ABSTRACT

We live in the age of algorithms, machine learning (ML), and deep learning (DL) systems, which are transforming industries such as manufacturing, transportation, and management. DL improves performance in multiple areas, such as computer vision, text analysis, and speech. Deal with over time. Due to the extensive use of machine learning and machine learning algorithms in many fields, these technologies are inseparable from our daily lives. Healthcare is now being influenced by the ML/DL algorithm. Artificial intelligence (AI), ML, and DL have been steadily infiltrating the medical industry over the past few years.
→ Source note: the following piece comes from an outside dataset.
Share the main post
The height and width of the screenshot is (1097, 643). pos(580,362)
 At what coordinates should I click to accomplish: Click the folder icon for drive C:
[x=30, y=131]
Now consider that we live remotely from the hospital, we don't have adequate money to pay the hospital bill, or we don't have ample time to start. In such cases, diagnosing the disease with sophisticated equipment will save lives. Scientists have developed AI/DL-based diagnosis algorithms to diagnose a range of diseases, including rheumatoid arthritis, cancer, lung disease, heart disease, diabetic retinopathy, hepatitis, Alzheimer's disease, liver disease, dengue fever, and Parkinson's disease. Various ML/DL algorithms have been investigated by researchers to diagnose diseases. The ML/DL algorithm has been approved by researchers for use in diagnosing a variety of diseases.

However, security and privacy are two big concerns in 5G-enabled Healthcare Informatics. Not only is it seen as having the potential to damage the monetary penalty, but it also creates much more serious issues, such as consumer confidence, social trust, and personal safety.

The main DL strategies used in 5G scenarios as well as the most common scenarios used to evaluate 5G and DL integration are covered in this chapter. Its aim is to examine the use of DL in the effective diagnosis of disease risk factors, thus assisting medical professionals in making specific decisions. Three separate case studies are also explored in detail to explain the importance of DL techniques to disease diagnosis. This chapter focuses on recent advances in DL that have had a significant impact on disease identification and treatment.